L’opera, intagliata in un legno massiccio di colore ambrato dall’aroma intenso e resinoso, è pensata come una grande metafora della Chiesa, rappresentata in forma di nave.

I tre pezzi ad incastro che costituiscono il basamento – due verticali che sorreggono la sagoma trapezoidale rovesciata simboleggiante la chiglia – mostrano i principali temi dell’opera: due steli verticali fioriti – il grano che genera il pane, offerto sulla mensa per il Santo Sacrificio – dividono in tre scene la raffigurazione frontale, originariamente ispirata alla vicenda umana e cristiana di don Giovanni Battista Picelli, sacerdote di Malonno trucidato a Zazza dai fascisti il 20 maggio 1944: nel paliotto centrale vi è la figura della madre addolorata che abbraccia il giovane sacerdote, ormai esangue, sotto la protezione di un ombrello; nei lati di destra e di sinistra volti sofferenti di famigliari e amici del giovane curato malonnese, assiduo nella cura d’anime e nel sostegno morale e spirituale ai tanti giovani partigiani, i “ribelli per amore”, come li chiama Teresio Olivelli nella Preghiera del Ribelle.

Per la loro singolare evocatività, i volti sofferenti della madre e del giovane caduto richiamano il tema – caro all’iconografia tradizionale cristiana – della Pietà, nel quale Maria, Madre di Gesù, abbraccia, piangendo, il corpo esanime del Figlio deposto dalla Croce. Una scena di sofferenza condivisa, di cum-patire e cum-dolere, che unifica in un solo evento emotivo il sacrificio doloroso e crudele della morte e del dolore per la perdita del figlio – tanto familiare, purtroppo, a moltissimi episodi di guerra – con quello della gratitudine per il sacrificio più alto, il dono della vita per gli altri: perché, come ci insegna il Vangelo «Nessuno ha un amore più grande di questo: dare la vita per i propri amici» (Gv 15, 13).

Sul massiccio piano orizzontale della mensa, invece, sono intagliati volti di donne e di uomini: essi ricordano i tanti caduti partigiani, che sacrificarono la vita sui monti nell’anelito di speranza di una vita più giusta, più umana, più cristianamente fraterna; il loro volto scruta il cielo ed osserva il celebrante, che officia il rito poggiando le Sacre Specie sul loro viso, così come la nostra libertà poggia da settant’anni sul loro dono nell’estremo sacrificio di sé.

▶ **Consegna 1**
Riporta in una tabella Markdown, con le colonne Num e Contenuto, le righe dei record a partire da quella che contiene "Viewport: 369px width, 256px height." e fino a quella che contiene "click(x=414, y=18)", estremi inclusi. Ometti le righe vuote e le immagini.

▶ **Dati forniti**
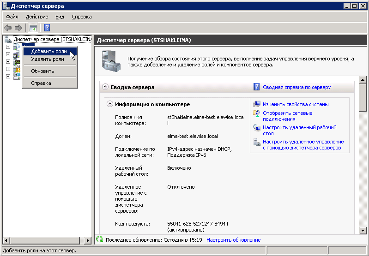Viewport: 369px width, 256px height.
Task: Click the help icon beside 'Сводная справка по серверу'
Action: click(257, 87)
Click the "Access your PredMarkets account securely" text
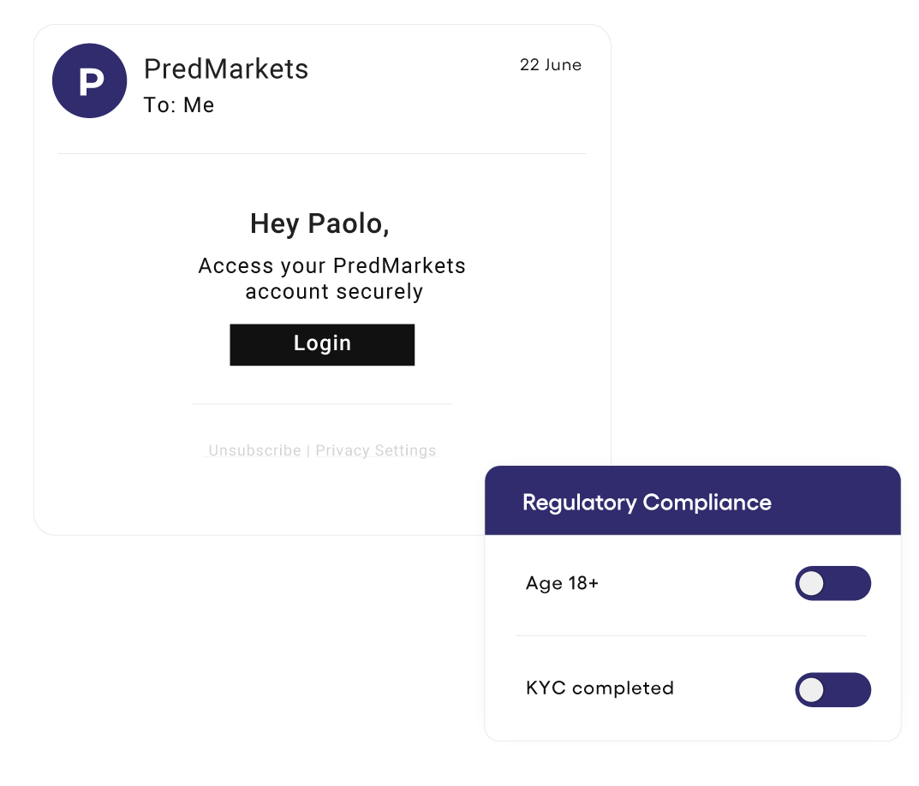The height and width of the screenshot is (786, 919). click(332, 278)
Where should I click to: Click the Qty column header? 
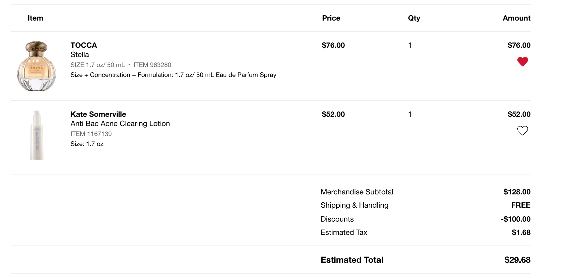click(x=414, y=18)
---
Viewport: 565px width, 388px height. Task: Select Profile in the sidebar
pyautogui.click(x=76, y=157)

▶ **Consegna 2**
Prosegui il testo sull'opera lignea a forma di nave, riprendendo dopo la sua ultima frase.

▶ **Risposta scritta 1**
| Num | Contenuto |
|---|---|
| 1 | Viewport: 369px width, 256px height. |
| 2 | Task: Click the help icon beside 'Сводная справка по серверу' |
| 3 | Action: click(257, 87) |
| 4 | Click the "Access your PredMarkets account securely" text |
| 5 | The height and width of the screenshot is (786, 919). click(332, 278) |
| 6 | Where should I click to: Click the Qty column header?  |
| 7 | click(x=414, y=18) |

▶ **Risposta scritta 2**
Ciascuno dei volti scolpiti volge lo sguardo al centro della mensa, dove una semplice schiera di raggi segnala il luogo da cui germina una grande croce fiorita, che richiama alla memoria la profezia di Isaia (Is 11, 1-5): «Un germoglio spunterà dal tronco di Iesse, un virgulto germoglierà dalle sue radici. Su di lui si poserà lo spirito del Signore, spirito di sapienza e di intelligenza, spirito di consiglio e di fortezza, spirito di conoscenza e di timore del Signore. Si compiacerà del timore del Signore. Non giudicherà secondo le apparenze e non prenderà decisioni per sentito dire; ma giudicherà con giustizia i miseri e prenderà decisioni eque per gli oppressi del paese. La sua parola sarà una verga che percuoterà il violento; con il soffio delle sue labbra ucciderà l’empio. Fascia dei suoi lombi sarà la giustizia, cintura dei suoi fianchi la fedeltà.»

La grande croce protende i suoi lunghissimi bracci in tortuosi florilegi, e attira abbracciando lo sguardo di tutti i volti scolpiti sulla mensa, unendoli a quelli dei fedeli raccolti in preghiera sotto la protezione del Cristo Crocifisso e Risorto.

Sul lato sinistro di chi guarda, un’ancora simboleggia la saldezza della Chiesa, ancorata alla parola salvifica del Cristo Redentore; un rosario, in luogo della catena, la unisce a quanti sono raffigurati nella scultura sacra, e invita alla preghiera di suffragio e di rendimento di grazie per il sacrificio di tanto sangue innocente versato.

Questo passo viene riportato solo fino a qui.